- _PROMPT 1_: Could you condense the paragraph in the dialysis blog post that begins "I was in the hemodialysis unit recently" into a shorter version that keeps its main facts?
- _PROMPT 2_: Could you continue the dialysis blog post from its final sentence?

- _EXERCISE TEXT_:
22 July 2009

No means no

I was in the hemodialysis unit recently, chatting with a patient about how his life had been affected by HD and how he generally feels. As corny as it may sound, I find these touchy-feely encounters with patients to be incredibly rewarding and informative. I think those of us who are healthy underestimate the impact of chronic disease, but simaltaneouly underestimate people's adaptive resiliance. This summer I have been fortunate to have several one-on-one opportunities, but group interactions of this kind are a regular part of our medical school curriculum.

Anway, this one was especially awkward because the patient proposed to me several times and repeatedly offered to have my children. He was neither demeted nor joking. He wanted to take me out to dinner that night and put a ring on my finger. He thought it was a genetic imperitive that I breed because I (apparently) am "drop-dead gorgeous and a genius." Just about every question I asked was answered with some variation on this theme (along with some genuine insight into renal failure) for almost two hours.

- _GIVEN DATA_:
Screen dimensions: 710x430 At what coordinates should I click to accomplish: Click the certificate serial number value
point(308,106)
* * *
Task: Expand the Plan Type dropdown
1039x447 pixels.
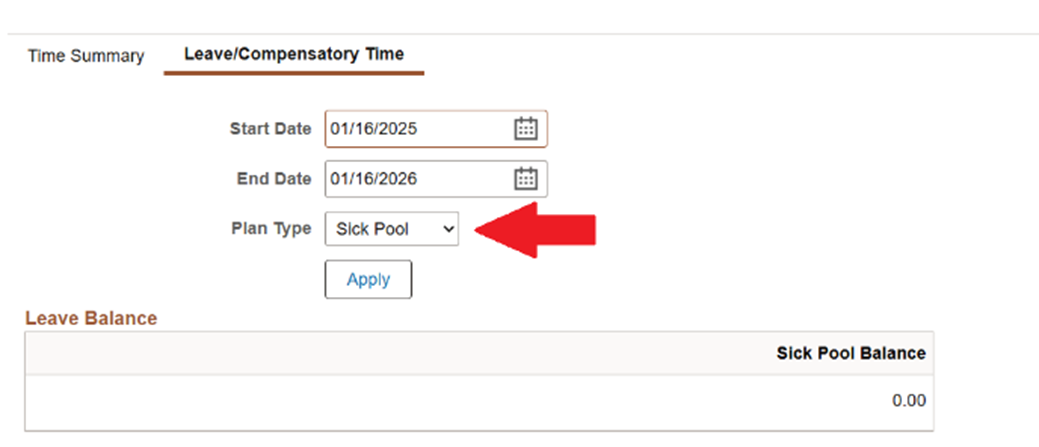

- _TASK RESPONSE 1_: The writer recently talked with a hemodialysis patient about how the treatment had affected his life and how he generally feels. The writer finds such personal conversations very rewarding and informative. Healthy people, in the writer's view, underestimate both the impact of chronic disease and people's ability to adapt. This summer the writer has had several one-on-one chances like this, and group sessions of this kind are a regular part of the medical school curriculum.

- _TASK RESPONSE 2_:
An example interaction:
Me: Do you have other health problems too?
Him: I'm healthy enough, if you know what I mean; no disrespect.
Me: How about high blood pressure or high cholesterol?
Him: Yes, I got both of those, lady.
Me: Are you on medications for them?
Him: Yes, but I don't take em. I don't believe in pills. I seen to many people die from pills.
Me: I suspect those were different kinds of pills. It's important that you take your medicines.
Him: I feel fine. I'll take them if you hand them out though.
Me: Your health could get a lot worse if you don't control your blood pressure and cholesterol. You want to make it to transplant don't you?
Him: I would take them if I had you to come home to, lady.
Me: Do you live with anyone now?
Him: No, you can move right in. I'll take you out to dinner tonight and put a ring on your finger.